Aku sendiri tidak bisa makan di tengah-tengah tumpukan sampah seperti itu. Apa lagi ketika aku melihat kerumunan lalat, belatung sebesar jari jempol tanganku yang jalan kian kemari dan bau yang tidak sedap ada di sekitarku duduk. Perut ini terasa mual dan ingin muntah, bahkan keringat dingin keluar........sekelumit gejolak hatiku kala 'live in' di TPA Bantar Gebang, Bekasi.
"Kami memang tidak merasa khawatir akan hidup yang harus kami lalui. Kami memutuskan untuk mengadu nasib sebagai pemulung yang tepat di TPA Bantar Gebang". Itulah ungkap salah satu pemulung mewakili isi hati istri, anak-anak dan dirinya sendiri.
Live in di TPA Bantar Gebang, Bekasi |
Setelah berjalan empat setengah bulan akhirnya aku bisa menikmati juga. Tak terasa waktu terus bergulir. Setahun, dua tahun tiga tahun dst, kami dapat menikmati hasil dari jerih payah kami. Tak kusangka bahwa bekerja sebagai pemulung juga dapat menghasilkan uang banyak. Bahkan terkadang aku tak percaya dengan pendapatanku sebulan bisa mencapai satu sampai dengan tiga juta. Bukan sekedar untuk mencukupi hidup sehari-hari sebagai pemulung, tetapi kami bisa menyisihkan sebagian hasil dari pulungan untuk mencicil hutang kami.
Live in di TPA Bantar Gebang, Bekasi |
Kini hasil pulungan kami harus mulai kami canthel-kan sesuatu. Kami membelikannya emas dan juga kami tabungkan di bank. Situasi ini tampaknya absurd (red). Tapi ini sungguh aku alami.

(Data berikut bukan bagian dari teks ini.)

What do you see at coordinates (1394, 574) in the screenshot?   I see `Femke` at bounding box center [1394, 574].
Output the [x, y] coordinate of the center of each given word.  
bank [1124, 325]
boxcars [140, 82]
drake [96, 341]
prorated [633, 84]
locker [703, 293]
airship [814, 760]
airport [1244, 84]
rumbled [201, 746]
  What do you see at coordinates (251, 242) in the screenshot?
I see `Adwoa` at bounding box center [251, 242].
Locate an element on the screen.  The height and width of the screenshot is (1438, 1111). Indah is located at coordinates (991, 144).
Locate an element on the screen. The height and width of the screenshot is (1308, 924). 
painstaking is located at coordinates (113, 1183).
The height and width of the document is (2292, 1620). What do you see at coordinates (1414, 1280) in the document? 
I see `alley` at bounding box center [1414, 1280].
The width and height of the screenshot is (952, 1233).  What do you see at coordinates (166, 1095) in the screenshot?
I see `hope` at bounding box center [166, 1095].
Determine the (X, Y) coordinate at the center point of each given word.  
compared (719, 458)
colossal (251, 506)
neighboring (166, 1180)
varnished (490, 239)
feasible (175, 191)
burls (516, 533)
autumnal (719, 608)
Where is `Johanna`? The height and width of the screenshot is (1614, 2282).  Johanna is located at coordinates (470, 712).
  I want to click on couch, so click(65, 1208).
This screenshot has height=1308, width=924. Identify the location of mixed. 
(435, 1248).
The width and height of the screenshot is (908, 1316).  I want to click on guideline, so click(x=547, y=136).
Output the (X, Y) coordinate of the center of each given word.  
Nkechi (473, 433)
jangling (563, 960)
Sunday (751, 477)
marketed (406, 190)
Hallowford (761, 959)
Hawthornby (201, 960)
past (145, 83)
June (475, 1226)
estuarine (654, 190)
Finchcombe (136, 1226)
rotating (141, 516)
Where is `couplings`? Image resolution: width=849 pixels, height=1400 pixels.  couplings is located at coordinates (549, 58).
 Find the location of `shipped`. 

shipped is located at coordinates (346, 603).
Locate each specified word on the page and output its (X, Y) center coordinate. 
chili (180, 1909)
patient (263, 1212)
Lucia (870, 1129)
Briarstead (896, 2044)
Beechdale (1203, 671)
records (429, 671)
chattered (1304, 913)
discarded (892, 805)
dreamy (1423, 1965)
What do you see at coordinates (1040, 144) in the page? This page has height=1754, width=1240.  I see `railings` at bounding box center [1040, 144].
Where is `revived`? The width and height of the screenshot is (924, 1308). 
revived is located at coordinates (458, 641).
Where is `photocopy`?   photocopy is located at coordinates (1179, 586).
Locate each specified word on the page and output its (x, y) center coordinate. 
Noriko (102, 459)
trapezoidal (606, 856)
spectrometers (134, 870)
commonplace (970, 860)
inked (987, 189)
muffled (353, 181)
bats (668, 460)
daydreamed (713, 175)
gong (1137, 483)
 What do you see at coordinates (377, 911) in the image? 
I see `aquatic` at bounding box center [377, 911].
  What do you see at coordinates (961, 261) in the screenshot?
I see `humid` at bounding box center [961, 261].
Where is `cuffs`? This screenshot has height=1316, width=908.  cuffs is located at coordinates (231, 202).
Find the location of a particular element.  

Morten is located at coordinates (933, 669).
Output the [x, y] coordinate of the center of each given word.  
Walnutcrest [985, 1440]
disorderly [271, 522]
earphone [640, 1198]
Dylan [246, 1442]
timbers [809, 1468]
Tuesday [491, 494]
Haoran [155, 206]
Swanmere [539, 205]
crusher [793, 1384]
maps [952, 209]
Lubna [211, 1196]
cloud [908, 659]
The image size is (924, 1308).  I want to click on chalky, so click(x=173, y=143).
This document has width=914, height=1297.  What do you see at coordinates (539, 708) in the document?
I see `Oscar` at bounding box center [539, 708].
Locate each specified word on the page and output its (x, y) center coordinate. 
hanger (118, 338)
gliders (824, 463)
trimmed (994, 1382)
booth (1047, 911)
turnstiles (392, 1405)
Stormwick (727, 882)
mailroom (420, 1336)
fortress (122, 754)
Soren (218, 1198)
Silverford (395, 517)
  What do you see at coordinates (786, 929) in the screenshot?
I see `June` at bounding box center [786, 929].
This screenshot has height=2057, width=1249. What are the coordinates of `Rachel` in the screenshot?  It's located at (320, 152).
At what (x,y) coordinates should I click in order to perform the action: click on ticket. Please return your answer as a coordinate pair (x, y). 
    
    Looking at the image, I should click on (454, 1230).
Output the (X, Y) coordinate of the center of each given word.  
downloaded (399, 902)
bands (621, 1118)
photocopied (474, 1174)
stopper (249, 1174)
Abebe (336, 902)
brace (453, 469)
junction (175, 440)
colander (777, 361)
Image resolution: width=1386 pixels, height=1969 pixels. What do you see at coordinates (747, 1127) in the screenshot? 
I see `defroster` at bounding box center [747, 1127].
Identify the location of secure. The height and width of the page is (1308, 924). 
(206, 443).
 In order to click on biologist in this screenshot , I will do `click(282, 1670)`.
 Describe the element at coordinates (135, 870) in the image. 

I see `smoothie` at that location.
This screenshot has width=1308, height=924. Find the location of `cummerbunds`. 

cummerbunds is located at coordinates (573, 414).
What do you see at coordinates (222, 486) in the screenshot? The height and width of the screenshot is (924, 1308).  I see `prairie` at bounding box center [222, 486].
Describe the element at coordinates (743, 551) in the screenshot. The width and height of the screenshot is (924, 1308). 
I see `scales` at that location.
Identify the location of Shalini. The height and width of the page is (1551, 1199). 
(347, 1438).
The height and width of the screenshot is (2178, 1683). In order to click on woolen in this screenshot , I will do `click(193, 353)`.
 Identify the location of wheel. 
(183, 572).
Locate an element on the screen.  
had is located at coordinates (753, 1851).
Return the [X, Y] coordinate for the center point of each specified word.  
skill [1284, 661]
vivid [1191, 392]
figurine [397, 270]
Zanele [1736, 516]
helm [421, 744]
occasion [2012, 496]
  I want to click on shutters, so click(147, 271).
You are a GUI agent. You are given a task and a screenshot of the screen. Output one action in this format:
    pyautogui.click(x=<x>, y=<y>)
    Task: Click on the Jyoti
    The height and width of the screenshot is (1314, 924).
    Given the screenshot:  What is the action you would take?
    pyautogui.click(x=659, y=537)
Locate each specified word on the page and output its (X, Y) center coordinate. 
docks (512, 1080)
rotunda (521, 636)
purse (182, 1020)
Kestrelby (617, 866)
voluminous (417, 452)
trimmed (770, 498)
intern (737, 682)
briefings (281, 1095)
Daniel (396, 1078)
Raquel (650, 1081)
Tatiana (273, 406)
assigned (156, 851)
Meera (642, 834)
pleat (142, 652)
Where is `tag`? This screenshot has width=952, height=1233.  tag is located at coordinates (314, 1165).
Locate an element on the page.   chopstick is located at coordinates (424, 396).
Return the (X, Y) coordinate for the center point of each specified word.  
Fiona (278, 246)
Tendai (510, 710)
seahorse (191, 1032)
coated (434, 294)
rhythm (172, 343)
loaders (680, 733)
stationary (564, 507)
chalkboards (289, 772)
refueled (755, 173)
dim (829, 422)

Setahun kemudian aku memutuskan untuk pulang kampung dan mengadakan syukuran bersama dengan keluarga dan sanak saudara kami. Mereka seolah tidak percaya, ini tidak mungkin. Perayaan syukur berlangsung dengan sangat meriah. Ketika kuceritakan bagaimana perjalanan hidupku sampai dengan sekarang ini, semua orang yang hadir terdiam sesak disusul dengan rasa haru yang luar biasa. Situasi kekeluargaan yang pernah kualami sepuluh tahun yang lalu tampak mulai bersemi kembali. Aku, istriku dan anak-anakku merasa lega.
Seusainya syukuran bersama itu, kami pergi ke habitat-ku sebagai anggota masyarakat pemulung. Al’hamdulillah bahwa Aku dan istriku bisa bertahan dengan pelik-pelik hidup semacam ini. Awalnya adalah nggak ada pilihan lain, namun aku yakini karena kami juga ulet untuk menekuninya. Aku yakin ini bukan sebuah impian".
Demikianlah pengalaman hidup saudaraku di tengah hamparan sampah 108 hektar.